Remembering NFL Films' Founder Ed Sabol
NFL Films' founder Ed Sabol died this week at the age of 98.
Eleven years ago, Charlie Rose met the man who revolutionized sports broadcasting and got amazing access to the NFL Films archives. 60 Minutes Overtime takes a look back at Rose's 2004 report to remember Sabol and his life's work.
The following is a script of "NFL Films Inc." which aired on January 28, 2004. Charlie Rose is the correspondent.
It's an only-in-America story, the story of a father and son, Ed and Steve Sabol. They used a home movie camera to build an empire, and along the way, they created a company called NFL Films, Inc. It is now owned by the National Football League. Each year, the company shoots more film than all the Hollywood Studios combined. But it's the Sabols' passion for the game, and their love for each other, that has turned the controlled anarchy of football into money and art.
Their work is the gold standard of sports photography. Film highlights and features of pro-football, shot each game, each week of each season and seen across the country and in many parts of the world. And it all began with a humble dream.
Ed Sabol: One of the networks was starting to do a little show on pro-football, and I thought that would be the epitome. That's the greatest. Do something about pro-football with movies.
Steve Sabol: Dad wanted to show the game the way Hollywood portrayed fiction. And that is with a dramatic flair.
Ed Sabol: Didn't know how it worked. He was not mechanically inclined. We had to show him where the shutter release button was. But when he looked through the viewfinder, he could compose very well.
Steve Sabol: He's not only my father, he's my best friend. He was best man at my wedding. He's the funniest person I've ever known.
Charlie Rose: You watch games all weekend?
Ed Sabol: Yeah. Not every game, no. My attention span is much less. You know, Charlie, I'm 87 years old.
Charlie Rose: That's no excuse.
Ed Sabol: I get a little tired.
But once upon a time, Ed Sabol wasn't too tired to set a world swimming record or to serve his country in World War II. But he found himself selling topcoats at his father-in-law's factory, and "Big Ed," as he's known, wasn't happy.
Ed Sabol: In fact, I used to tell my wife all the time it was like going to the dentist every morning.
Charlie Rose: How much money were you making?
Ed Sabol: I was doing quite well. I was doing very well. And it wasn't the money, it was the fact that I was not happy doing what I was doing. And my hobbies all my life were sports and photography. And I said, 'If I ever get another job, or go into a business, it's going to do -- be something that I like, that I want to get up in the morning and enjoy it.'
The epiphany came when Ed Sabol got hold of a 16-millimeter movie camera.
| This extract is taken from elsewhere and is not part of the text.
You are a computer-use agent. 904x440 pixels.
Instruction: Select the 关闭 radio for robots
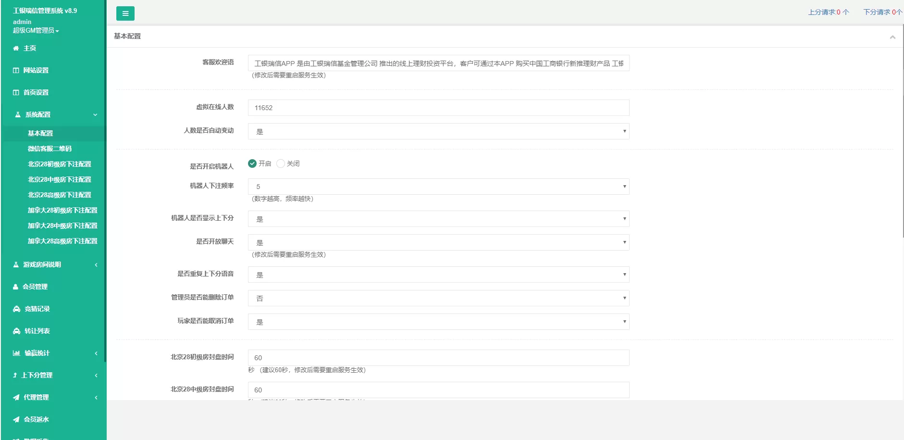(281, 163)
Steve Sabol: And everything I did... my first pony ride, my first haircut, there was my dad with that camera in front of him. It was just shoulders and a camera. I never saw his head. But everything that I...
Ed Sabol: I shot everything that moves, Charles. I have more movies of my wife getting in and out of an automobile than you can believe.
Charlie Rose: And birthdays everywhere.
Ed Sabol: Out and in of the automobile was my favorite.
Actually his favorite was filming his son Steve's football games, and he was very good at it.
Steve Sabol: After the games were played, dad would get the film processed, and then we -- the coaches would come back to our house. And here I was in fourth grade, and they'd sit around and my mom would serve pretzels and apple cider. And they would watch the films of this fourth grade football team playing games.
Ed Sabol: The 90-pound team or the...
Steve Sabol: It was 70 pounds.
Ed Sabol: Seventy pounds.
By 1962, big Ed had his own little film company, Blair Motion Pictures, named after his daughter, and he approached NFL commissioner Pete Rozelle with a $3,000 bid for the rights to film the league's championship game.
Charlie Rose: And you wrote a check to double whatever the previous...
Ed Sabol: Now you got it.
Charlie Rose: ...price had bet.
Ed Sabol: Right, because I wanted it badly. I had to have it, and wasn't going to let a thousand or $2,000 stand in the way.
He got it, but he got more than he bargained for. The game in New York between the Packers and Giants was played on one of the coldest days of the year.
Ed Sabol: The film started breaking, you know? It was getting so brittle.
Steve Sabol: We had cameramen with frostbite then, and dad was so nervous he had diarrhea. So he didn't see much of the game.
Ed Sabol: Yeah, I spent more time in the men's room than I did on the sideline.
Steve Sabol: Yeah, he was so...
Charlie Rose: Because you were nervous about making this a success.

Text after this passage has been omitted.